Restrictive Rules on Medical Aid in Dying Failing Canadians
February 7th, 2017 - 1:00pm
OTTAWA – On Tuesday, marking the two year anniversary of the Supreme Court’s landmark decision on medical aid in dying, NDP Justice Critic Murray Rankin issued a scathing assessment of the government’s restrictive rules on physician assisted dying legislation.
“Medical experts, legal scholars and parliamentarians tried to warn the government about the flaws in their bill; now it’s clear those flawed rules are failing to put patients first,” said Rankin, a former law professor who served on the all-party committee that advised the government before the introduction of Bill C-14 last year.

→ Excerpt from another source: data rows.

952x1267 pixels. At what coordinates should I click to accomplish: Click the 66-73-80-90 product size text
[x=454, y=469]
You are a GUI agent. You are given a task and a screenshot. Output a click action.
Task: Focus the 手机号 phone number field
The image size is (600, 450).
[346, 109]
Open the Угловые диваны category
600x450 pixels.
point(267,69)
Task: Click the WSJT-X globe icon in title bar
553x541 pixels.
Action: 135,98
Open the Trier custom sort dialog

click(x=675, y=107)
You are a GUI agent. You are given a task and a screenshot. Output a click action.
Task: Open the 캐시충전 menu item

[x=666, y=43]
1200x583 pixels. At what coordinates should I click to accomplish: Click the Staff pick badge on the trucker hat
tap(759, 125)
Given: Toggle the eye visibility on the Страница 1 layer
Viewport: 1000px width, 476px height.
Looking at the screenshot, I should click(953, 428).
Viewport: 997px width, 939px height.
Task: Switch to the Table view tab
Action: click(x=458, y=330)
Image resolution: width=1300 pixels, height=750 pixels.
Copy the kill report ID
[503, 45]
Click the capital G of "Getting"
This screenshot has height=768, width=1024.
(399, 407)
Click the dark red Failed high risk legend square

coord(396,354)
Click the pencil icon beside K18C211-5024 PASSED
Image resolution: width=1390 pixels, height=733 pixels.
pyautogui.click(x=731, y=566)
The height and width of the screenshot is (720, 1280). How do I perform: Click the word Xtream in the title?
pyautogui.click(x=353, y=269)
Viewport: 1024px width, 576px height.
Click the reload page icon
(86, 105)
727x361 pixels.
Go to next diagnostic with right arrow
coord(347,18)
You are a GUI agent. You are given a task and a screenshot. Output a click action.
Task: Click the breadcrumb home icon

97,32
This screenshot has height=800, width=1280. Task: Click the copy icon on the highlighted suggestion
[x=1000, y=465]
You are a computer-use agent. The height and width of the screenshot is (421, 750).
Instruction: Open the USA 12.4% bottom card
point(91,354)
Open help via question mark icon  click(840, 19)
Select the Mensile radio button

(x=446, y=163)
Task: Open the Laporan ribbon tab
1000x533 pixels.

Since the new law took effect, there have been numerous reports of patients denied the choice of medical aid in dying, forced to seek assistance in foreign jurisdictions, or subjected to painful moves between hospitals because of institutional objections, as well as concerns about inadequate federal data collection.
“I'm sad to hear community members say the bill denies access to those who need it most,” said Sheila Malcolmson, Member of Parliament for Nanaimo—Ladysmith. “That patients with ALS, Huntington's, MS or Alzheimer’s do not qualify under C-14 is a deep failing, because they’re being denied the right to a peaceful death.”
Bill C-14 was widely criticized for denying the choice of medical aid in dying to patients suffering from chronic, but not terminal, conditions, leading one of Canada’s top constitutional experts to declare the government’s bill unconstitutional. A legal challenge was launched immediately and is now before the courts in Lamb v Canada.